ROANOKE TIMES

                         Roanoke Times
                 Copyright (c) 1995, Landmark Communications, Inc.

DATE: TUESDAY, March 5, 1991                   TAG: 9103050048
SECTION: SPORTS                    PAGE: B5   EDITION: METRO 
SOURCE: Bill Cochran
DATELINE:                                 LENGTH: Medium


TAKING A DIFFERENT LOOK AT BLUE RIDGE TROUT FISHING

Most anglers writing a book on trout fishing begin with the genesis of spring, when the dogwoods and redbuds add streaks and splashes of pastel colors to hardwoods coming out of dormancy.

Christopher Camuto chooses winter to launch his book, a season when rivers run quietly through a gray-and-brown world.

"In winter trout are nowhere to be seen, but you know they are there," writes Camuto. "They inhabit a cold within the rivers that is older than the mountains themselves."

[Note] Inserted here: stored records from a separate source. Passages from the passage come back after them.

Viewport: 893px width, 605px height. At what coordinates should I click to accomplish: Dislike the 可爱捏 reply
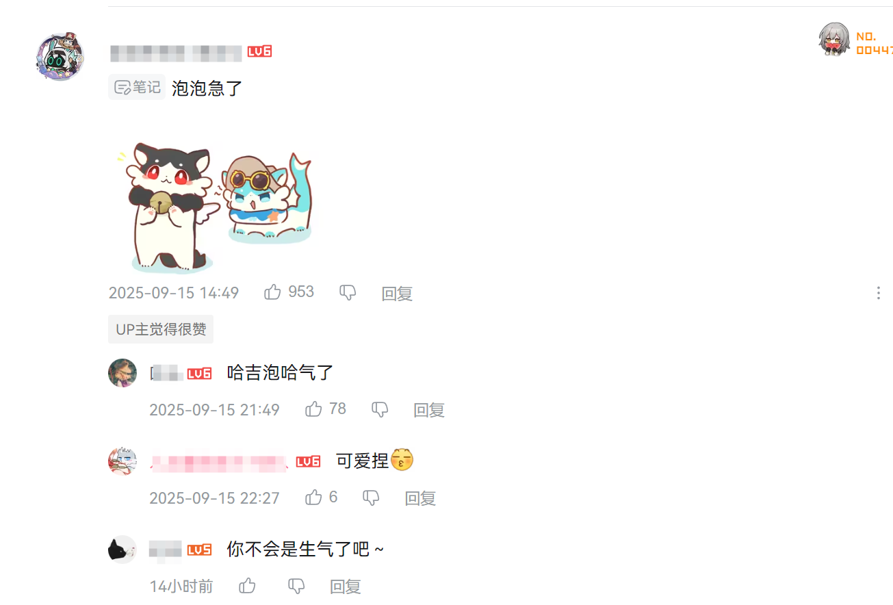pyautogui.click(x=371, y=498)

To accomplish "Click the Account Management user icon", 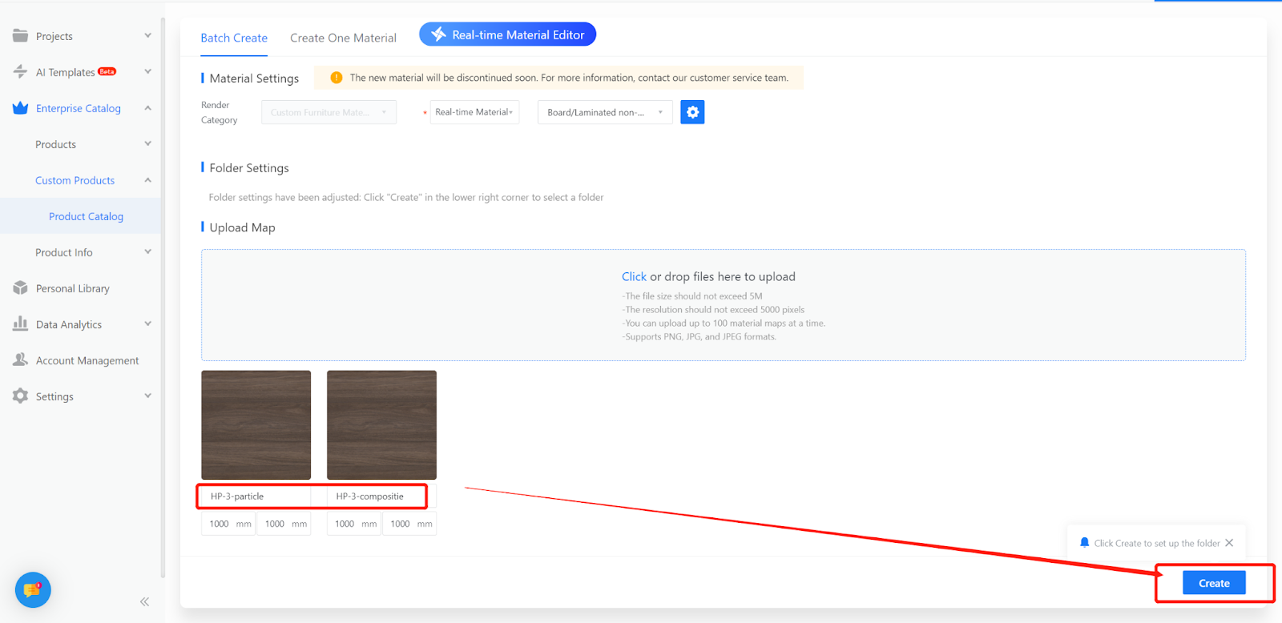I will pos(20,360).
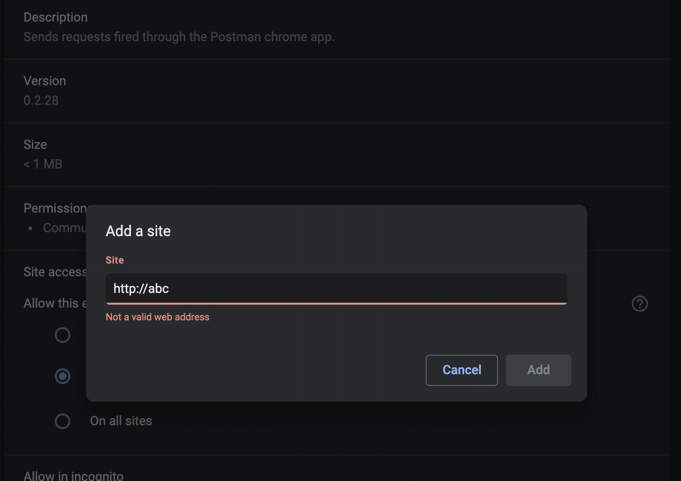Click the disabled Add button

pyautogui.click(x=538, y=370)
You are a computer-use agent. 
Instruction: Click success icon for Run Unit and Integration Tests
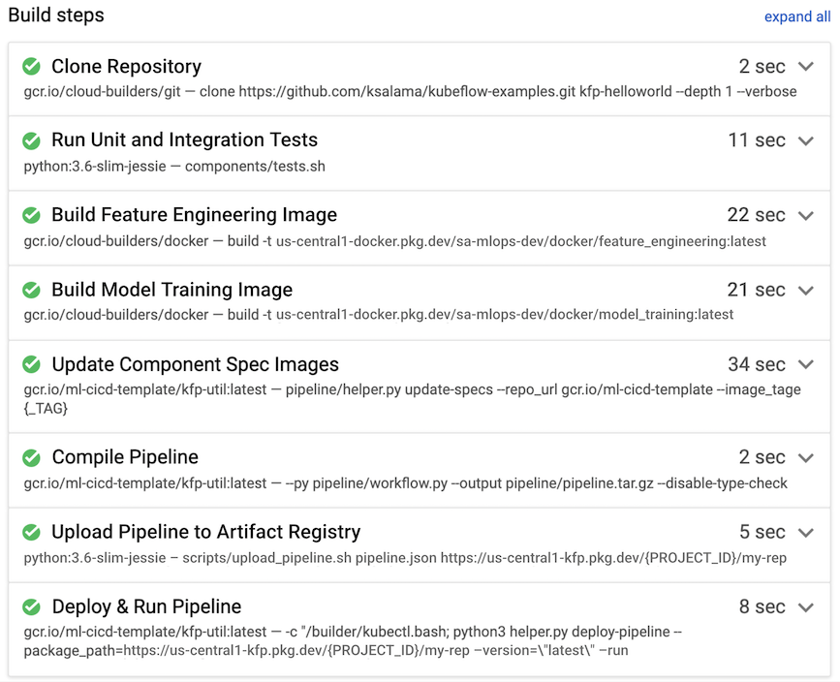click(32, 140)
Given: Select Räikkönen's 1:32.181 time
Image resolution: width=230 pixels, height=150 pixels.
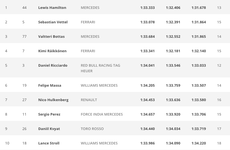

The mountains Camuto refers to are the time-worn Blue Ridge, thus the title of his first book, "A Fly Fisherman's Blue Ridge."

When you ask him about his subject, Camuto is quick to agree that the Blue Ridge region isn't exactly a mecca of trout angling. Most trout literature lauds the British chalkstreams, the rough-and-tumble western rivers, the quaint Battenkill and Beaverkill.

"It was what I knew best," said Camuto, a man shaped by the character of the country he calls home.

He moved from metropolitan New York to Virginia about 15 years ago, lived near the salt marshes of Eastern Shore for a time, then came inland to Charlottesville, close enough to the Rapadan River to fall in love with it and the trout that fin about in its staircase pools. More recently, at age 39, he settled in Buena Vista, where he is a free-lance writer and teacher of an American Literature course at Washington and Lee University.

"I had been doing the magazine stuff and then I got a letter from an editor who asked, `If you wrote a book, what would you write about?' "

It would be the Blue Ridge, the streams that tumble off their slopes, the trout that live in pools so cold it numbs your lips to drink from them, the fly hatches, the natural history, the American history.

"That is what I love most."

The affection shines through in the descriptive prose of a naturalist whose appeal is well beyond the reach of the longest graphite fly rod. Published earlier this winter by Henry Holt, $19.95, the volume is in its second printing.

Most anglers live for spring, but Camuto speaks so elegantly of winter that this bleakest of seasons beckons a more careful look.

"The first time I realized how deeply I was into trout fishing was when I looked up and it was December or January," he said at his home last week.

He writes about fishing the North Fork of the Moormans River in weather so cold that the trout "might just as well be stones" and, for certain, his legs turn to stone in numbing 35-degree water.

"I learned that the river was no less a river during the brief days of January than it was during the infinite days of late spring or on evanescent autumn afternoons."

The insistent rain drumming on his roof in late winter helps him concentrate at the fly-tying vice where Quill Gordons slowly emerge. It is a rain that doesn't just bead on the hood of his pickup and form puddles in his garden. It promises a good spring flow when the trout season opens.

The series of essays that weave through his book are neither how-to or where-to-go in scope. The danger, said Camuto last week, is drawing too much attention to the little nooks and crannies of nature that you love.

"I didn't want to fink on my favorite streams. It is a homage more than a travel log. If you find some little gem out there I think most of us are going to be quiet about it, except with our friends."

His writings are the kind that encourage you to probe the gentle folds of the Blue Ridge and discover your own gems.

ANDY LAYNE: Members of the Roanoke Appalachian Trail Club and others are morning the death of Andy Layne, one of the trail's most dedicated volunteers. Even at an advanced age, Layne was quick to take on the toughest trail building assignments, including work on the McAfee Knob and Brush Mountain relocations. Layne was found dead in his Roanoke Valley home on Sunday when he failed to show up to lead a club hike.